3.3.2. Effect of Tree Species

Water balance is strongly influenced by climate, soil properties, and the tree species selected for afforestation [11]. In this study, the two forest stands are located on the same soil type and share climate and pre-afforestation history. Thus, tree species is a significant factor in the hydrological fluxes. The highest interception and transpiration occurred in the oak stand, with the annual values 19 and 24 mm higher than those for Chinese fir of the same age (128 and 192 mm). Leaf area is an important factor that determines interception and transpiration by vegetation [7,13]. Similar to Chinese fir, oak is an evergreen species, but it had a larger leaf area (Table 2) with higher interception storage capacity and a larger evaporation area, which enhanced the interception loss. Transpiration at the oak stand was high probably because the biomass was increased by naturally regenerated seedlings and saplings in addition to the sub-canopy layer formed in the stand [7]. In addition, our model calculations indicated that the decline in water recharge was greater at the oak forest stand (22 mm) than in the Chinese fir forest (17 mm) in 2018 mainly because of the higher water consumption of oak. From the perspective of water conservation, the oak forest at its current density failed to store much soil water and generated no more recharge of groundwater because of its minimal deep percolation.
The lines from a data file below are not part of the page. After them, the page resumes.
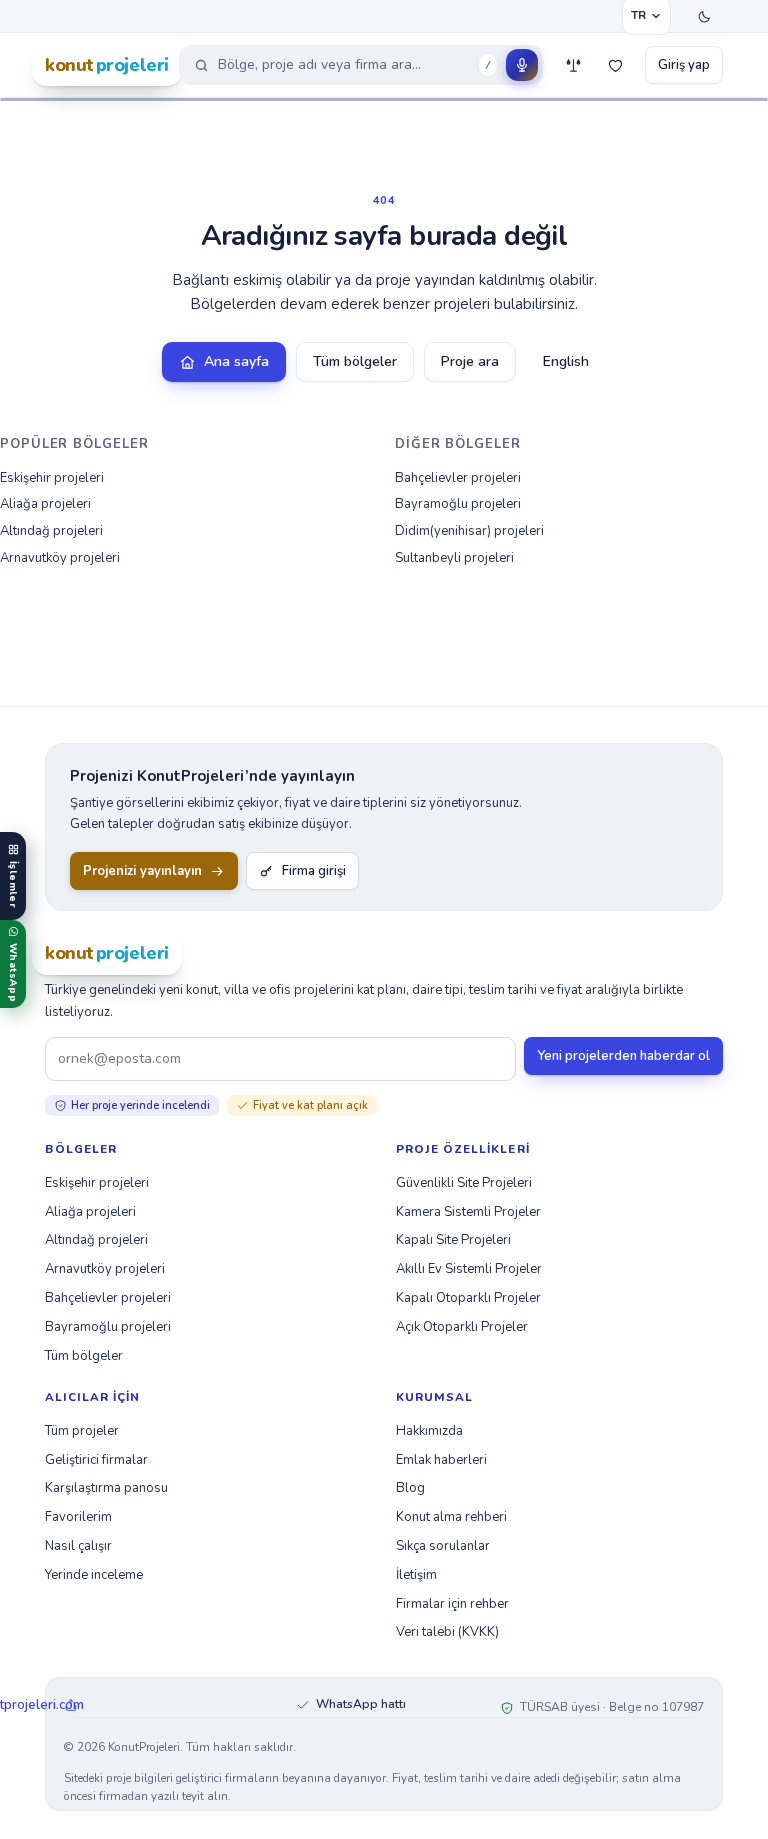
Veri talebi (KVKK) (447, 1632)
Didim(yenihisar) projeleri (469, 531)
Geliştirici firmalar (96, 1460)
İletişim (416, 1575)
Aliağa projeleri (45, 504)
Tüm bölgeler (355, 361)
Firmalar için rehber (452, 1604)
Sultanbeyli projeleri (454, 558)
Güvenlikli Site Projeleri (464, 1183)
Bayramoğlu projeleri (458, 504)
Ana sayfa (236, 361)
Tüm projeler (82, 1431)
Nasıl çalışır (78, 1546)
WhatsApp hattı (361, 1704)
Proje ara (470, 361)
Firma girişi (314, 871)
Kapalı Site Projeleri (453, 1240)
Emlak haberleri (441, 1460)
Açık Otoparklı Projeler (462, 1327)
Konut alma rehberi (451, 1517)
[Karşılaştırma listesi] (573, 65)
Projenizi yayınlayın (142, 871)
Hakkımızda (429, 1431)
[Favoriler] (615, 65)
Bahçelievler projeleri (458, 478)
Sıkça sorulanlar (443, 1546)
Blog (410, 1488)
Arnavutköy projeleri (60, 558)
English (566, 361)
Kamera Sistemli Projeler (468, 1212)
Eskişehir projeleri (52, 478)
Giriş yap (684, 65)
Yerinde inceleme (94, 1575)
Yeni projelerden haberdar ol (623, 1056)
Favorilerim (78, 1517)
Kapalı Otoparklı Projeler (468, 1298)
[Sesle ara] (522, 65)
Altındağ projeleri (51, 531)
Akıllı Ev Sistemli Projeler (469, 1269)
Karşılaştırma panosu (106, 1488)
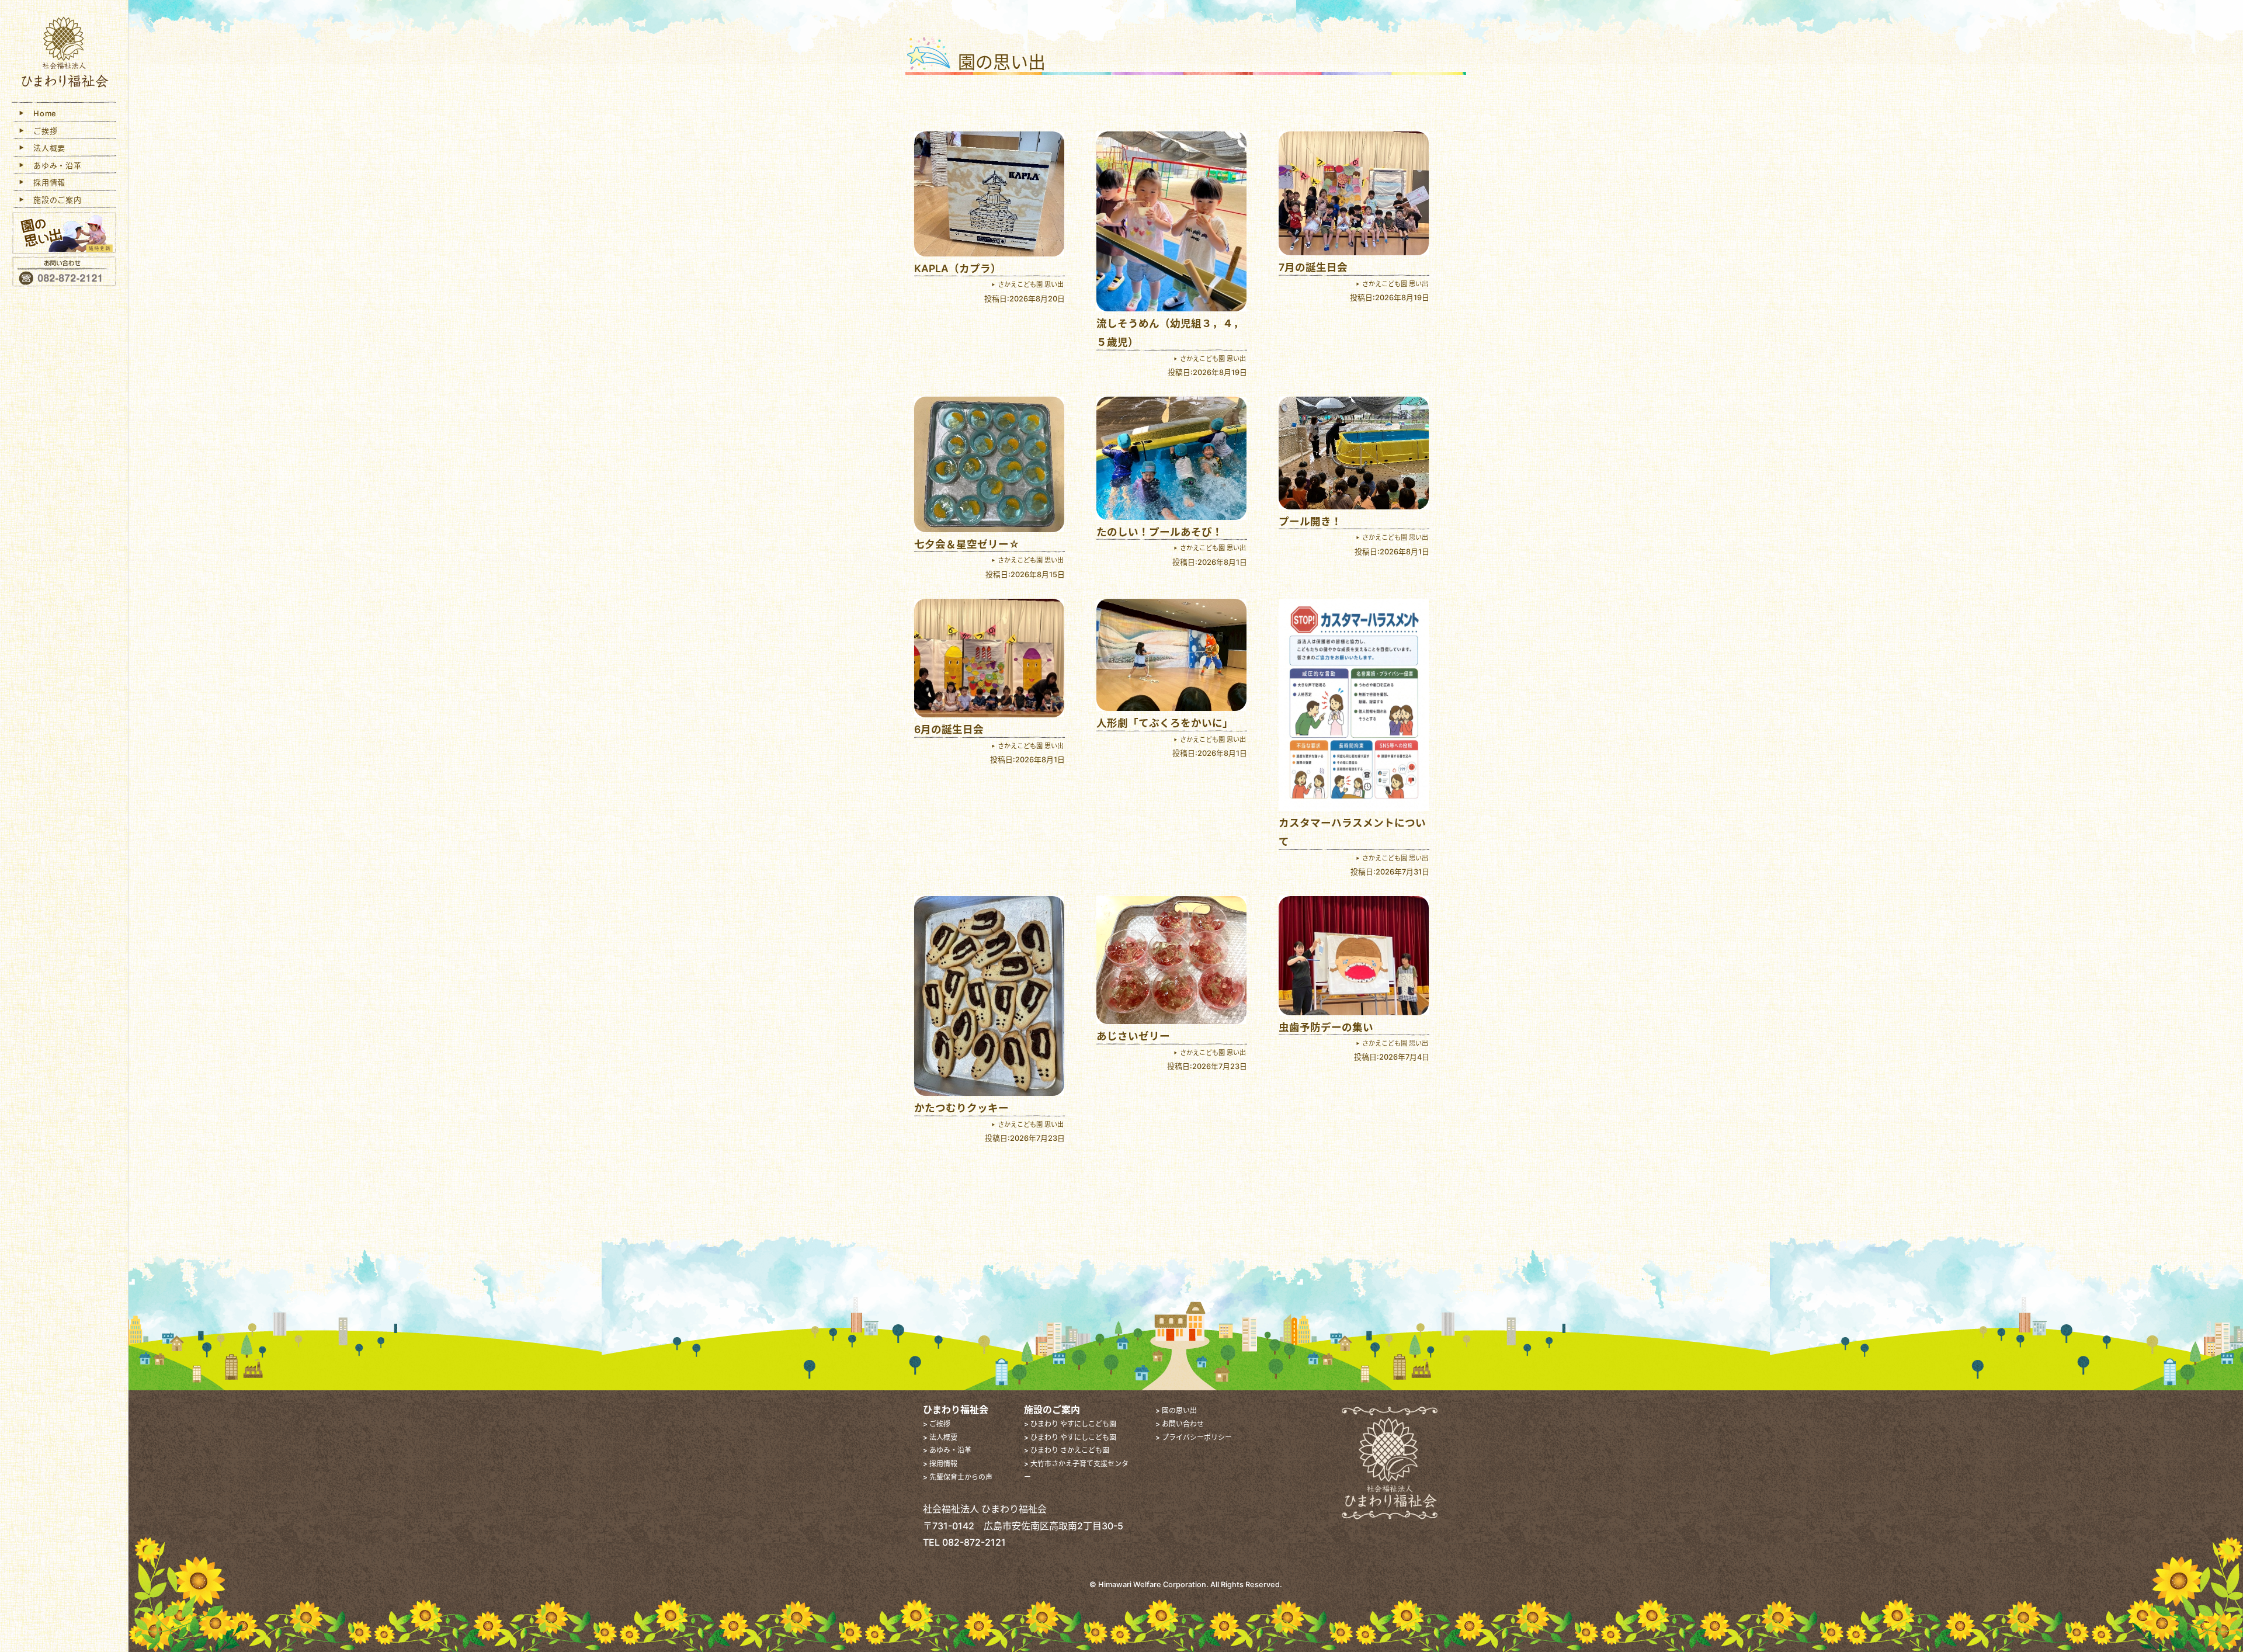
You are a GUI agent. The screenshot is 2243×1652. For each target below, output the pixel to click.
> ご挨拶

In turn, the lack of soil water adversely affected the growth of trees and the land productivity. Thus, when drinking water is derived from groundwater reservoirs in such areas in large afforestation projects, tree species should be considered, particularly when such projects aim to improve the quantity of water that infiltrates the groundwater. Furthermore, soil and water conservation measures must be applied scientifically when farmland is converted to forest in TGRA in China, especially in oak forests with high density.

4. Conclusions

Based on field measurements in 2018 and 2019, a physical process-based model (CoupModel) was applied to simulate water balance in three vegetation types, namely, oak (Lithocarpus glaber) forest, Chinese fir (Cunninghamia. lanceolata) forest, and maize farmland (Zea mays), in Simian Mountain in the terminal section of TGRA. The simulated values of soil moisture were fairly consistent with the measured ones, with a determination coefficient (R²) of 0.73–0.91. This result indicates that CoupModel can successfully demonstrate the complex interactions between hydrological processes in the SVAT system. Evapotranspiration was the main output of water balance, with a percentage of up to 61%, and was ranked as follows: oak forest (720 mm/y) > Chinese fir forest (700 mm/y) > maize farmland (600 mm/y). However, the annual simulated deep percolation decreased by 60 and 47 mm for oak and Chinese fir forest compared with that for farmland (452 mm/y) mainly because of increased interception (122–159 mm/y) and transpiration (49–84 mm/y) after afforestation. The simulations indicated that vegetation type significantly influenced the magnitude of water balance components, calling for further attention to the selection of regrown tree species in the planning for afforestation projects, particularly for those who aim to improve the quantity of water infiltrating groundwater. Furthermore, soil and water conservation measures should be applied scientifically when converting farmland to forest in this area, especially in oak forests with high density.